A common approach is to represent potential surface as a sum of products of simple functions, each depending on a single coordinate, with linear coefficients representing the fitting parameters, e.g., for water
$$ V(r_1,r_2,\alpha) = \sum_{p_1,p_2,p_3}C_{p_1,p_2,p_3}f^{p_1}(r_1)g^{p_2}(r_2)h^{p_3}(\alpha), $$
where $p_1,p_2,p_3$ are different expansion powers and $f,g$, and $h$ are some univariate functions. For example, $f(r_1)=r_1-r_0$, $g(r_2)=r_2-r_0$, and $h(\alpha)=\alpha-\alpha_0$$r_0$ where $r_0$ and $\alpha_0$ are some reference values of coordinates. The unknown coefficients $C_{p_1,p_2,p_3}$ can be found by minimizing a loss function $\mathcal{L}$, for example, a mean square error
$$ \mathcal{L}=\sum_i^N\left(U_i - V(r_{1,i},r_{2,i},\alpha_i)\right)^2\rightarrow 0, \\ \frac{\partial\mathcal{L}}{\partial C_{q_1,q_2,q_3}} = -2\sum_i^N\left(U_i - V(r_{1,i},r_{2,i},\alpha_i)\right)\left.\frac{\partial V}{\partial C_{q_1,q_2,q_3}}\right|{r{1,i},r_{2,i},\alpha_i} = \\ = -2\sum_i^N\left(U_i - \sum_{p_1,p_2,p_3}C_{p_1,p_2,p_3}f^{p_1}(r_{1,i})g^{p_2}(r_{2,i})h^{p_3}(\alpha_i)\right)f^{q_1}(r_{1,i})g^{q_2}(r_{2,i})h^{q_3}(\alpha_i) = 0 $$
where $\left\{r_{1,i},r_{2,i},\alpha_i,U_i\right\}_{i=1}^N$ denote potential energy data points.

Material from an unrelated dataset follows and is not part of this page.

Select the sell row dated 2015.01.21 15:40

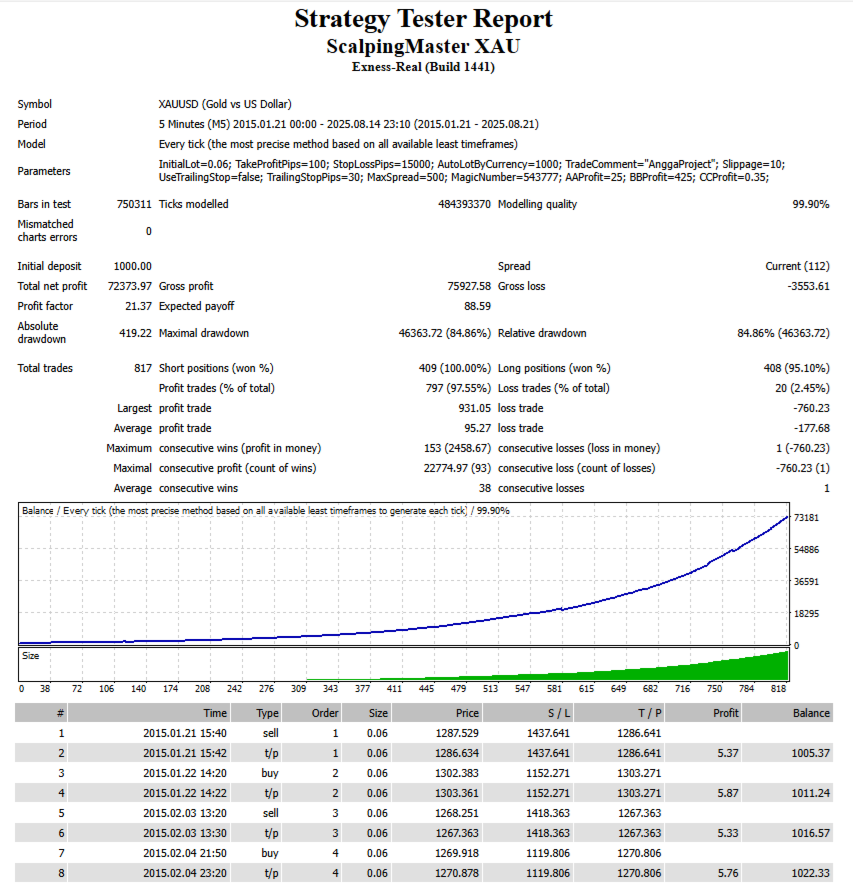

The above equation can be rewritten in matrix form
$$ M\cdot C = V \\ M_{kl} = \sum_{i}^N \left[f^{p_1}(r_{1,i})g^{p_2}(r_{2,i})h^{p_3}(\alpha_i)\right]\left[f^{q_1}(r_{1,i})g^{q_2}(r_{2,i})h^{q_3}(\alpha_i)\right] \\ V_{k} = \sum_{i}^N \left[f^{p_1}(r_{1,i})g^{p_2}(r_{2,i})h^{p_3}(\alpha_i)\right]U_i $$
where $k$ and $l$ are power multi-indices $k=(p_1,p_2,p_3)$ and $l=(q_1,q_2,q_3)$.
A code that builds and solves the system of linear equations and determines the unknown coefficients can look like this
import itertools
# list of expansion powers
powers = [[0,1,2,3,4,5,6,7,8], [0,1,2,3,4,5,6,7,8], [0,1,2,3,4,5,6,7,8]]
maxpow = 8
pow_ind = np.array([elem for elem in itertools.product(*powers)
if sum(elem) <= maxpow
])
# data points
r1, r2, alpha = data[:,:3].T
U = data[:,3:]
# producs of simple univariate functions
xk = lambda r1, r2, alpha: np.array([
(r1-r1min)**p1 \\
* (r2-r2min)**p2 \\
* (alpha-amin)**p3
for (p1, p2, p3) in pow_ind
])
# solve C = M^-1 * V
M = np.dot(xk(r1, r2, alpha), xk(r1, r2, alpha).T)
V = np.dot(xk(r1, r2, alpha), U)
coefs = np.linalg.solve(M, V)
# model function
model = lambda r1, r2, alpha, coefs: np.dot(xk(r1, r2, alpha).T, coefs)
# RMS error
rms = np.sqrt(np.mean(np.square(model(r1, r2, alpha, coefs) - U)))
print(rms)
23.14195581125594
Here we used 'itertools.product' function to generate all possible combinations of expansion powers for different coordinates, with the total expansion power truncated at sixth order.